I have a single keyhole, along with 6 panda cories, two Florida flagfish, and a clown pleco in a 20 long. I'm considering adding some colorful fish to the tank, which is heavily planted.

I'm leaning towards either blue/German rams or short finned mollies (either 3 rams, M/F/F or a similar trio of mollies).

Any thoughts/experience with such pairings in a smaller tank like a 20 gallon long?

Thanks,

Eric


----------



## mambee (Apr 13, 2003)

Both rams and mollies like warmer water. Plus mollies usually do better with a little salt in the water.

How about some rummynoses? They will sweep back and forth in a school.


----------



## Jayhawk (Sep 21, 2002)

I like Rummynoses a lot, but my keyhole is on the predatory side and I wasn't sure how they'd fare now that he's all grown up (or close to it).

I thought Keyholes are from warmer water, though, so that's why I was leaning towards mollies or blue rams. Am I wrong in that belief about keyholes?


----------



## notho2000 (Dec 8, 2012)

In my experience, Keyholes are the ultimate in non-predatory cichlids. In their natural habitat, tetras abound and the schooling of tetras is a protective mechanism for the individuals in that school. I would recommend tetras as the predominant dither. Also, Rams would be a better choice over mollies. As mambee mentioned, mollies benefit from some salt in the water.


----------



## Jayhawk (Sep 21, 2002)

This is my first keyhole, but someone in my tank stalked and killed 8 black phantom tetras. I guess it could have been the Florida Flagfish, but I only ever saw the keyhole chasing anyone (although I never saw him do anything more than nip at other fish and chase them for a second). I wish I truly knew who the serial killer really was...


----------



## illy-d (Nov 6, 2005)

I've kept Keyholes before, and while they are not particularly aggressive, they are confirmed tetra hunters! I had a pair that would stock tetras together once the lights were turned off (there was enough ambient light in the fish room to let me watch it unfold).


----------



## Jayhawk (Sep 21, 2002)

Thanks illy-d, that confirms my suspicion. I'll have to think about this. Maybe rummynose would work since they seem to be quick schoolers, but maybe something more robust is needed. It only being a 20 gallon tank...the options are limited.

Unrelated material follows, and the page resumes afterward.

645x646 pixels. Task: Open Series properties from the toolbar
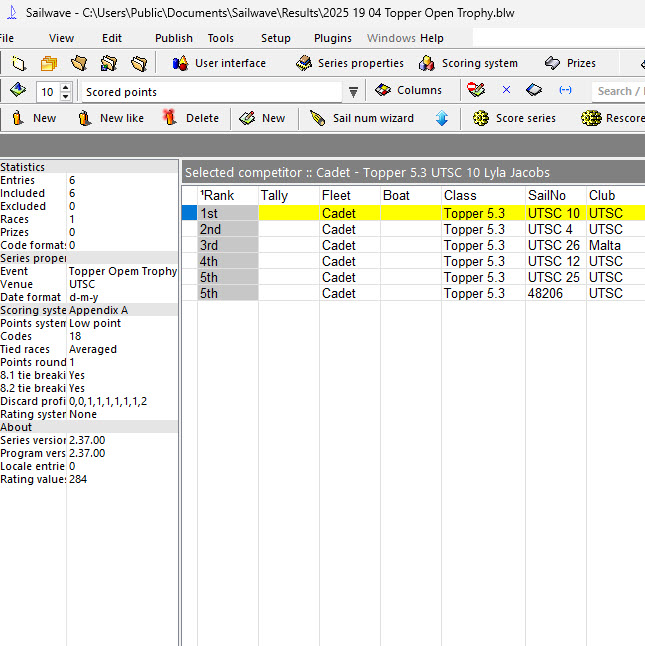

Just found another deceased Florida Flagfish...it's so definitely the keyhole. He seems to leave the cories alone (apart from checking out what they're eating).

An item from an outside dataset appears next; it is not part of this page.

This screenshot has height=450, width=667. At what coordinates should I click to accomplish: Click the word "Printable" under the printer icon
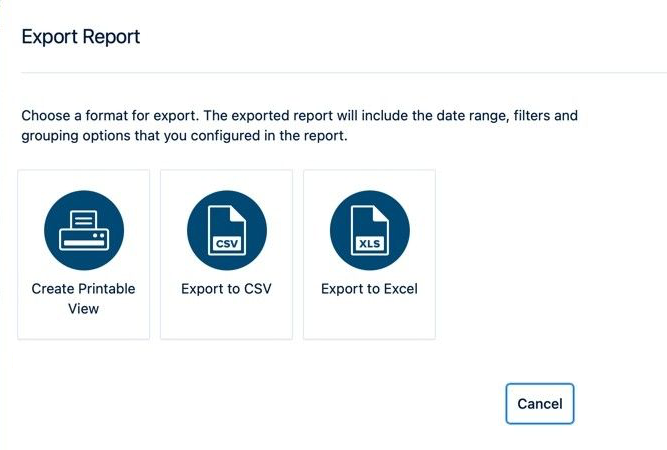106,289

I'm not sure if rams would be different enough or be harassed by the keyhole.

I'm still tempted to try mollies...reading quite a bit on livebearer forums, I'm not convinced non-sailfins need salt as they're found in pure FW environments as well as brackish. My water is on the harder side, and at the rate I'm going through other dithers does it really matter?

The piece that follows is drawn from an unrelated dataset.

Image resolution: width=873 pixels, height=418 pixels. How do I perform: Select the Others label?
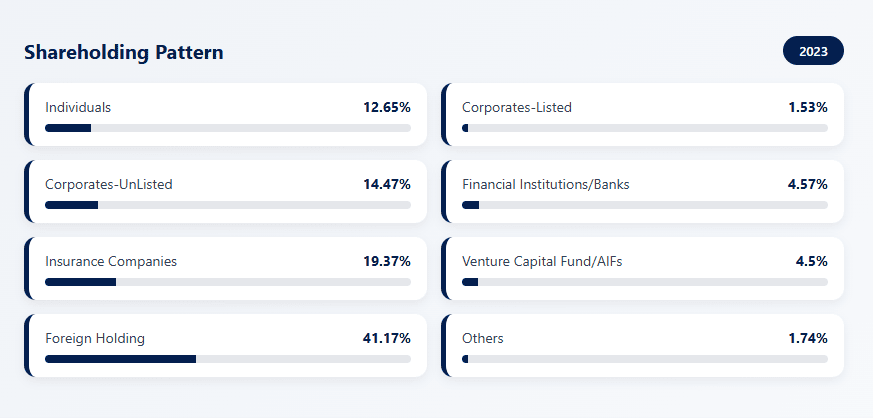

Any other suggestions for tankmates in a 20 gallon long to go with 1 keyhole, 6 panda cories, one clown pleco and now one Florida Flagfish?

I really like the keyhole - he's very wet pet-like and not shy at all - but some color could be nice.


----------



## Jayhawk (Sep 21, 2002)

Well, it's only 48 hours in, but three gold dust mollies are doing fine in there, and the two remaining flag fish (one I hadn't seen in days) are semi-schooling with the mollies. The keyhole is definitely not interested in the mollies - maybe it's the color?


----------



## Jayhawk (Sep 21, 2002)

Final post...mollies are doing great with the keyhole. No issues whatsoever. In fact, everyone in the tank is doing great together.


----------



## Iggy Newcastle (May 15, 2012)

:thumb:


----------